IHG One Rewards co-brand credit card holders stay even more frequently and spend more in IHG hotels. In 2023, following the update of US card products alongside the relaunch of the loyalty programme in the prior year, new card accounts reached record levels and we saw double-digit percentage growth in total card spend. This has continued in 2024, such that compared to pre relaunch levels two years earlier, new accounts are up by over 60% and total card spend is around 30% higher.
Our new agreements build on IHG’s strong track record of driving growth and shareholder returns. In February 2024, IHG set out a clear framework for future value creation over the medium to long term. As part of this, we aim to grow ancillary products and fee streams, including those from co-brand credit cards. The expansion of ancillary fee streams creates further value in addition to IHG targeting delivering 100-150bps annual improvement in fee margin from operational leverage.
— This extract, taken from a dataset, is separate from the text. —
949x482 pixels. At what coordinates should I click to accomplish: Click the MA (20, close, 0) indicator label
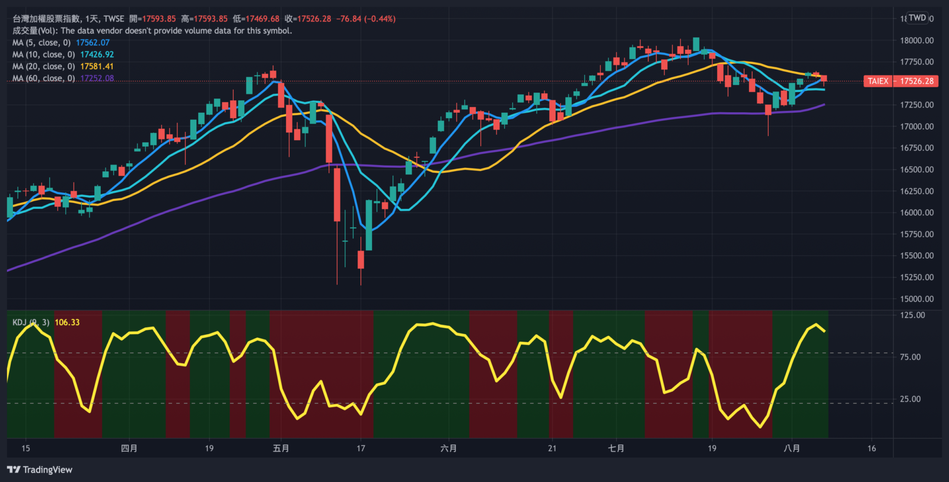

This is already being achieved in 2024, with fee revenue growth and margin improvement from loyalty point sales to consumers that is now being reported within results from reportable segments, and is followed by today’s announcement.
Elie Maalouf, Chief Executive Officer, InterContinental Hotels Group, commented: “We are delighted to continue our partnerships to provide co-brand credit cards in the US. Following a detailed review of the opportunities to grow this important ancillary fee stream, the new agreements will create more opportunities for customers to engage with IHG and our award-winning loyalty programme, further strengthen IHG’s enterprise and the System Fund for the benefit of our hotel owners, and will drive significant shareholder value. We look forward to continuing a close working relationship with our partners to mutually benefit from the growth of the co-brand programme in the US, and we continue to assess the potential for co-brand credit cards in other markets.”